In a year marked by pain, loss, frustration, hope, and subsequently lost in hope’s shadow, there has been a proliferation of albums that embrace a past that exists wrapped in a community thread that’s largely unraveled. Great bluegrass albums from The Black Twig Pickers, Eight Point Star, Bill MacKay and Nathan Bowles summoned restless ghosts in the barn while Russell Hoke took a more monastic approach to the form. Myriam Gendron explored traditions lost and found, tracing the past’s treadmarks on our souls. In this light, the latest album from Joseph Allred might arrive as the pinnacle of folk in the post-pandemic era. As with most of Allred’s works, it finds itself an amalgam of influences, yet an ineffable spiritual folk serves as its guiding star.
The album isn’t as communal as some of the others this year, owing to the circumstances of our times, but Joseph manages to make his solo recordings feel like the glowing embers of a gathering even as he harmonizes with himself. Here Allred’s is a mass of the mind, singing out his tales of turbulent hearts and rumpled souls to the walls and windows like secular hymns haunted by sadness but searching for joy. He folds in an admirable cornucopia of instruments — harmonium, piano, guitars, glockenspiel, banjo, tambourine, bass drum, and clarinet — with the creak of the harmonium helping to rust the songs into stark relief. In an impressive catalog that’s bloomed greatly over the past couple of years, Branches & Leaves stands as gem even in his rather sterling collection.
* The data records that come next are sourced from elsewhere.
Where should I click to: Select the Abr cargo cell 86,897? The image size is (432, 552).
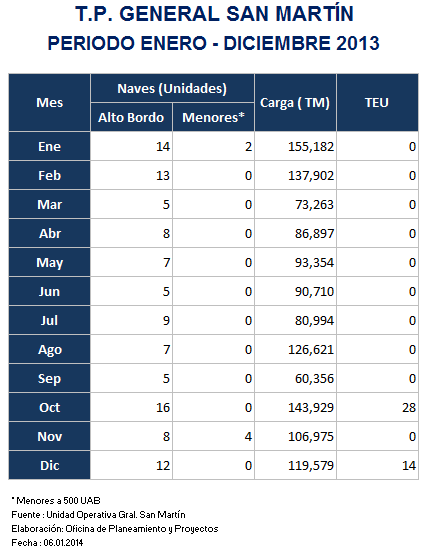295,233
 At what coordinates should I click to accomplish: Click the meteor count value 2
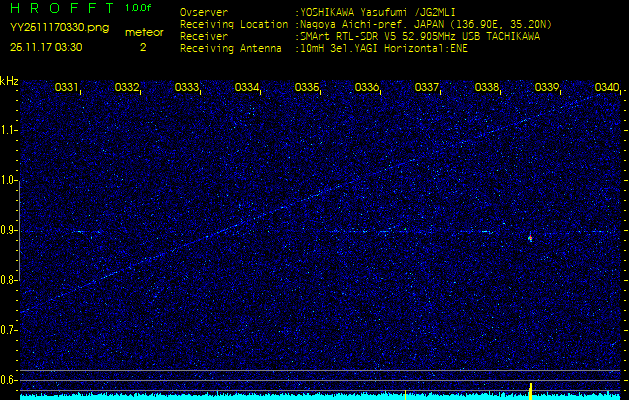143,46
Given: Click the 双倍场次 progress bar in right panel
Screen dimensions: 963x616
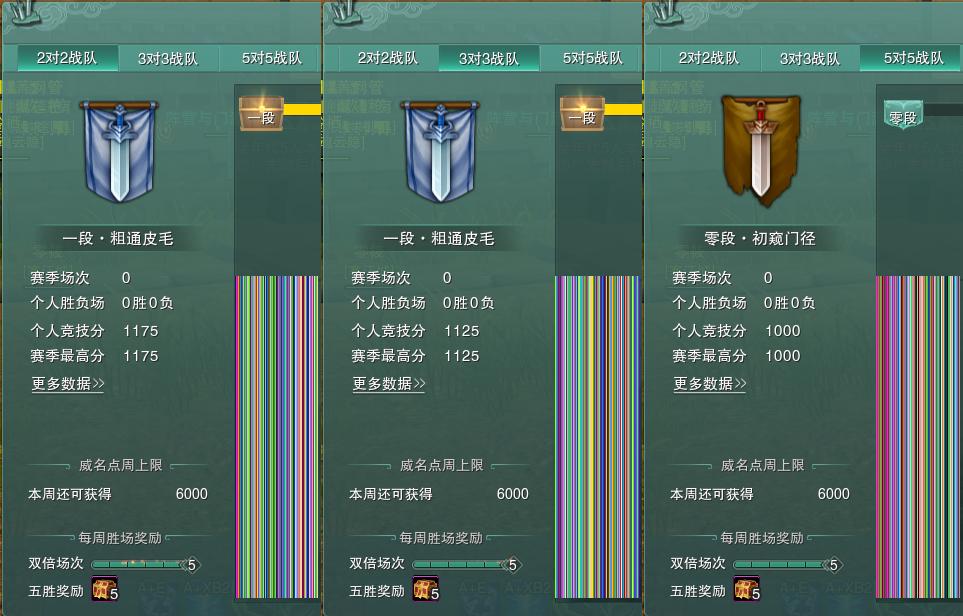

Two covers stand out among the fare here, both traditional songs once interpreted by The Carter family. While on the original, “Scoundrel,” Allred assures us that he’s not holy, try as he might, these two covers weave among his own scarred gospel, finding universal connection well outside of the scripture. In Joseph’s hands tales like “Can’t Feel At Home,” ostensibly a hymn about knowing that your reward lies beyond this world, serves as a parable for feeling misaligned with a populace clawing at false idols and a world long poisoned that’s purging the faithful and fallen with little distinction. Allred is pulling threads that were woven long ago, whether by divine hands or not, calling up sobering sounds that bathe the listener in a clear-eyed light. Whether relief or retirement everlasting lies on the other side of the curtain we may never know, but he and the Carters are right, we can’t feel at home in this world anymore. Truly this is among Allred’s finest and climbing high on the albums of the year.